◆ **Problem requirements**: Go through the entries below and copy every line that holds the word "computer".

◆ **Input data**:
_ _ _
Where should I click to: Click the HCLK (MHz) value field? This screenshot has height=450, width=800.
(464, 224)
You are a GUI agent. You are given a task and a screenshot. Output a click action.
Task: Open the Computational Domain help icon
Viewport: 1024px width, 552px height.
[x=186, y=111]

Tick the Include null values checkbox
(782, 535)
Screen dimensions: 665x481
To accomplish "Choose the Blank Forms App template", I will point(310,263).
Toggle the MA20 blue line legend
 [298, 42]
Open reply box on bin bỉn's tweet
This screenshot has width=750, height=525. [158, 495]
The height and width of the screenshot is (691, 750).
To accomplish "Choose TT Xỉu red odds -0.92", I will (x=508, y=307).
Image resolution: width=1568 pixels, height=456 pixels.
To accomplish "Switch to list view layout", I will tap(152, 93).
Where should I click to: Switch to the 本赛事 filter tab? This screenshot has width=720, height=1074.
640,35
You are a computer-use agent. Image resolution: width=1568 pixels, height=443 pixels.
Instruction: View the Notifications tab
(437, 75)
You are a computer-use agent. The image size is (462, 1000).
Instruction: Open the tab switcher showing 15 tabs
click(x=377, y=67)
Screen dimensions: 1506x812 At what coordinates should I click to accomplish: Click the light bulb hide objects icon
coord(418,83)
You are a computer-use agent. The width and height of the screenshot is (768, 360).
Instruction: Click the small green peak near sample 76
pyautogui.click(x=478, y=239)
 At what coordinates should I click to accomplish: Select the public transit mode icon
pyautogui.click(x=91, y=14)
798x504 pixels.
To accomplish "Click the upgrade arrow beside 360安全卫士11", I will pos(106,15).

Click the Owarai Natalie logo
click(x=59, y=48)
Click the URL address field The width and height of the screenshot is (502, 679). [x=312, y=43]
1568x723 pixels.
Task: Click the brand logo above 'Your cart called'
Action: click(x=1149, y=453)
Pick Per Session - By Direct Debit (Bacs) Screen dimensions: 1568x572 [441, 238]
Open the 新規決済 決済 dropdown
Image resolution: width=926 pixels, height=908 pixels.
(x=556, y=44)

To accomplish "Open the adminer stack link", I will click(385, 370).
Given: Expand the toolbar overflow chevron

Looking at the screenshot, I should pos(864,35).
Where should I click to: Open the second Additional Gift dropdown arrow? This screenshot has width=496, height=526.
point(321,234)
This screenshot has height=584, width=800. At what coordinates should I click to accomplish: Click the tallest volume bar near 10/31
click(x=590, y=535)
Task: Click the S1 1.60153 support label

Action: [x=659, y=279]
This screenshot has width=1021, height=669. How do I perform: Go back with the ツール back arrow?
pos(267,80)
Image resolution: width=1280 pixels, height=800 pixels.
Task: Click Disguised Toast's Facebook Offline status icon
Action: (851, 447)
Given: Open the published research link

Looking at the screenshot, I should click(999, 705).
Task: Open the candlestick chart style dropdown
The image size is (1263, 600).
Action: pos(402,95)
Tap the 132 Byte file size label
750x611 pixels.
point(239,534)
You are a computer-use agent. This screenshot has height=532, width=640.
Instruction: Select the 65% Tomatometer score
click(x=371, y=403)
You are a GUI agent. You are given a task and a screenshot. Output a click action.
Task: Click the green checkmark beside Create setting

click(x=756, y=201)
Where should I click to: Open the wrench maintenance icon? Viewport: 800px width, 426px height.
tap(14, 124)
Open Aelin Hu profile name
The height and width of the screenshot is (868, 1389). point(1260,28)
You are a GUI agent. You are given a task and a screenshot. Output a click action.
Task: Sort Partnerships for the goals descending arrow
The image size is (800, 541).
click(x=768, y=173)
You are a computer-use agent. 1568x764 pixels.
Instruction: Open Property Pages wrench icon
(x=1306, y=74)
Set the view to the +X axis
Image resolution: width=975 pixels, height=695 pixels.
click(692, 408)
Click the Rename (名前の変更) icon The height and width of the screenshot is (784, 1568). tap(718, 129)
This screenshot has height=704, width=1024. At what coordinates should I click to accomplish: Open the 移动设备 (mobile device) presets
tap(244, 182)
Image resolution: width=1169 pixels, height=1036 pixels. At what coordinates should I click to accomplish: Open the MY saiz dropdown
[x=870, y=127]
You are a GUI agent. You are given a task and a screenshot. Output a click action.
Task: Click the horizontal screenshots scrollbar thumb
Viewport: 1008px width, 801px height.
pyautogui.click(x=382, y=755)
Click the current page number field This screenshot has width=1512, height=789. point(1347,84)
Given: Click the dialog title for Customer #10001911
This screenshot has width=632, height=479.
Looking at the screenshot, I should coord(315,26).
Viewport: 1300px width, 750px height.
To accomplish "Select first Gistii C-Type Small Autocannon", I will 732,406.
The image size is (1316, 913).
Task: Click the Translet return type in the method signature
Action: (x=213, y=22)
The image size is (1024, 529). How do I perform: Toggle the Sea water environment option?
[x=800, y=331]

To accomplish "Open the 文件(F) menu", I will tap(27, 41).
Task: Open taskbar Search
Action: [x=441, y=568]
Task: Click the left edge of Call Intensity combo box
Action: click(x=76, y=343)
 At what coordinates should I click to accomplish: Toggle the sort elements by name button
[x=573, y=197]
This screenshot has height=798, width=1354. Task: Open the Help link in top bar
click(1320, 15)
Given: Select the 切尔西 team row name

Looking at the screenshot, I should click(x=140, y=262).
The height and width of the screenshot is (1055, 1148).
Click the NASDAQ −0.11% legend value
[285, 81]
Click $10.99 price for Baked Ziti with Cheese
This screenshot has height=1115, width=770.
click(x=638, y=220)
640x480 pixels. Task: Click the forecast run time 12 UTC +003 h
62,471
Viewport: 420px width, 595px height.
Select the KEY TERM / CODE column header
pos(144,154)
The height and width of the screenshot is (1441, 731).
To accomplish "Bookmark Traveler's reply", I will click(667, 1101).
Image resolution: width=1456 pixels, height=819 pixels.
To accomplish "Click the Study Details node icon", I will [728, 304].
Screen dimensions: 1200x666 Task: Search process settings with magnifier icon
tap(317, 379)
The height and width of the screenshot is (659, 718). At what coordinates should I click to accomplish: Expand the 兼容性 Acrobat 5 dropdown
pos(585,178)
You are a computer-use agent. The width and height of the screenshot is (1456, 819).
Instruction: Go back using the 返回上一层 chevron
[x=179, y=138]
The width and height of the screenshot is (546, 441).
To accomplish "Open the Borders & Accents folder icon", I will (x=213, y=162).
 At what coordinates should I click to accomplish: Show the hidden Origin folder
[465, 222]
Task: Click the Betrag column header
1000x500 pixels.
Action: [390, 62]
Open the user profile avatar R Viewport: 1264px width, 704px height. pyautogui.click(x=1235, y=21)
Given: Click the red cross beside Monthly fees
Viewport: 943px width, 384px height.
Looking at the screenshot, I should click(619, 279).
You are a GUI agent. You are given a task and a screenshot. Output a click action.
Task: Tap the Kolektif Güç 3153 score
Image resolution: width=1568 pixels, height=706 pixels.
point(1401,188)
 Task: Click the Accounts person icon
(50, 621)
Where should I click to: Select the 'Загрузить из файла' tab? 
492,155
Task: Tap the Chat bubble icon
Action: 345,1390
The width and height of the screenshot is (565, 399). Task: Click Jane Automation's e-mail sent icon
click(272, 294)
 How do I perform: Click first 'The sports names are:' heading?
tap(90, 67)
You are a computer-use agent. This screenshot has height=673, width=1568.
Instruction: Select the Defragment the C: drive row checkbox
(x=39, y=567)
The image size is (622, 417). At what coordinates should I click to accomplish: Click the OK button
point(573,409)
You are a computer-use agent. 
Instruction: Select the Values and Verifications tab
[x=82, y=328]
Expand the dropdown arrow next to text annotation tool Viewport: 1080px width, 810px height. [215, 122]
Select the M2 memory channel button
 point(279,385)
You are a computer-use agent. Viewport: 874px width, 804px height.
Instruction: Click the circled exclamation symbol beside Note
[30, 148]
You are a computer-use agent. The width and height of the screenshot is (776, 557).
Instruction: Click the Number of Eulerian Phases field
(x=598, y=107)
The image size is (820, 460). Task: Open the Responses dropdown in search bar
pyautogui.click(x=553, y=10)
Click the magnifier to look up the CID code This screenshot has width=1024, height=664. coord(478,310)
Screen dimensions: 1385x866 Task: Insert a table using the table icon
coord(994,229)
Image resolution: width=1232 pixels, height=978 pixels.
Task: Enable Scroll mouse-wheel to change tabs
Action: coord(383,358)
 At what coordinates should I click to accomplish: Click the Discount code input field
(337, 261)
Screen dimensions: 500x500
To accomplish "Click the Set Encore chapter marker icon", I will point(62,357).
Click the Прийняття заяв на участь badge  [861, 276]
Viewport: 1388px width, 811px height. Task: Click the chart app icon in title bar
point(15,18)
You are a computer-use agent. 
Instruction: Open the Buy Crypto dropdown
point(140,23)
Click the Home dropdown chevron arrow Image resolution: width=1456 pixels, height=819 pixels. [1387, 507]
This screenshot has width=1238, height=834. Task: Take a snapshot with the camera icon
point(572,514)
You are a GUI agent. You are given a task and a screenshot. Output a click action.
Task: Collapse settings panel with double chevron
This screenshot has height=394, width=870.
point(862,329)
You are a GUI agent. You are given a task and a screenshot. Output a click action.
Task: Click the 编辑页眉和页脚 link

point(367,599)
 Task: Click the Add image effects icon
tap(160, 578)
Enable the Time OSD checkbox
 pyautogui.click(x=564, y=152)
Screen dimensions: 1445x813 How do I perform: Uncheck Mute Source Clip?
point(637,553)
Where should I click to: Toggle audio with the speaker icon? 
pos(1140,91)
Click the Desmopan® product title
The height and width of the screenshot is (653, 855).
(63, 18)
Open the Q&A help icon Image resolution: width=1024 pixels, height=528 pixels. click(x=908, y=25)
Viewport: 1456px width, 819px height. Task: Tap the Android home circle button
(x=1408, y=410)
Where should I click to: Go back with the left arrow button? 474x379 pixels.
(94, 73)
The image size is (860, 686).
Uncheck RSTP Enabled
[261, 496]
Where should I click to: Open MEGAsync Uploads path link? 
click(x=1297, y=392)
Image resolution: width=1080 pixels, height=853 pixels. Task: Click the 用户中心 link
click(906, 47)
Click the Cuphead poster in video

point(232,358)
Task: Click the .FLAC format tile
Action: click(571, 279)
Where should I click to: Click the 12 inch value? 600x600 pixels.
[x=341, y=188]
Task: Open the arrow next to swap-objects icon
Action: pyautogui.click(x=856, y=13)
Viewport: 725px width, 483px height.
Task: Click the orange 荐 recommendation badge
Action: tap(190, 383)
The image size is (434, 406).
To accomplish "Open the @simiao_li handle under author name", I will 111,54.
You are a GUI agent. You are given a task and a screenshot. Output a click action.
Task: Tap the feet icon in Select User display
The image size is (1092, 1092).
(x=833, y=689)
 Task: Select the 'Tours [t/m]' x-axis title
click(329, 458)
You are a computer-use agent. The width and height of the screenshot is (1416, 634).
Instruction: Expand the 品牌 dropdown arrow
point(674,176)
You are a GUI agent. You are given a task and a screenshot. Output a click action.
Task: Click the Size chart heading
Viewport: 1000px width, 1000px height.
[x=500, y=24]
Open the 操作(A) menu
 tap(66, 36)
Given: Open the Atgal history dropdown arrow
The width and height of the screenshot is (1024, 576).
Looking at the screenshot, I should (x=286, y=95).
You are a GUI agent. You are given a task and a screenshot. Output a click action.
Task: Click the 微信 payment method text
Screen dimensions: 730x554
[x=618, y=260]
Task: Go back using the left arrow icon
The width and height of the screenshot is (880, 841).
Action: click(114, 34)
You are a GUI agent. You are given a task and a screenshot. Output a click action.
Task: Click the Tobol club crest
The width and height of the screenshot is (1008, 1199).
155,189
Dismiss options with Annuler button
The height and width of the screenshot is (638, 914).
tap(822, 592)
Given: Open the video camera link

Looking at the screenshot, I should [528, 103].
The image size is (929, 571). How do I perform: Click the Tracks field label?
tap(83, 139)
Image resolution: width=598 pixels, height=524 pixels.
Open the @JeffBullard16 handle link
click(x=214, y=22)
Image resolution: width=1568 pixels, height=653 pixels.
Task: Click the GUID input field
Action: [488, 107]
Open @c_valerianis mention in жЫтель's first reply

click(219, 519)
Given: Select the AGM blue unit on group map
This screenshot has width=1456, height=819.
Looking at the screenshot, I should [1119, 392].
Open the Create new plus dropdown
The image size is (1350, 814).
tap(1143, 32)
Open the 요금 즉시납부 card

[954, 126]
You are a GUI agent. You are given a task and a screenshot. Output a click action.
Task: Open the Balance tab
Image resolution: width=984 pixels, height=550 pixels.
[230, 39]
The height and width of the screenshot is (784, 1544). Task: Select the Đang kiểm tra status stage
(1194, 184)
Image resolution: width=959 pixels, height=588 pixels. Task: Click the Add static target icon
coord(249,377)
_ _ _
◆ **Result of the exercise**:
You are a computer-use agent. Image resolution: width=1568 pixels, height=443 pixels.
You are a computer-use agent. The image size is (462, 1000).
You are a computer-use agent. The width and height of the screenshot is (768, 360).
You are a computer-use agent. This screenshot has height=532, width=640.
You are a computer-use agent. 1568x764 pixels.
You are a computer-use agent. The width and height of the screenshot is (1456, 819).
You are a computer-use agent. This screenshot has height=673, width=1568.
You are a computer-use agent. 
You are a computer-use agent. Viewport: 874px width, 804px height.
You are a computer-use agent. The width and height of the screenshot is (776, 557).
You are a computer-use agent. 
You are a computer-use agent. The width and height of the screenshot is (1416, 634).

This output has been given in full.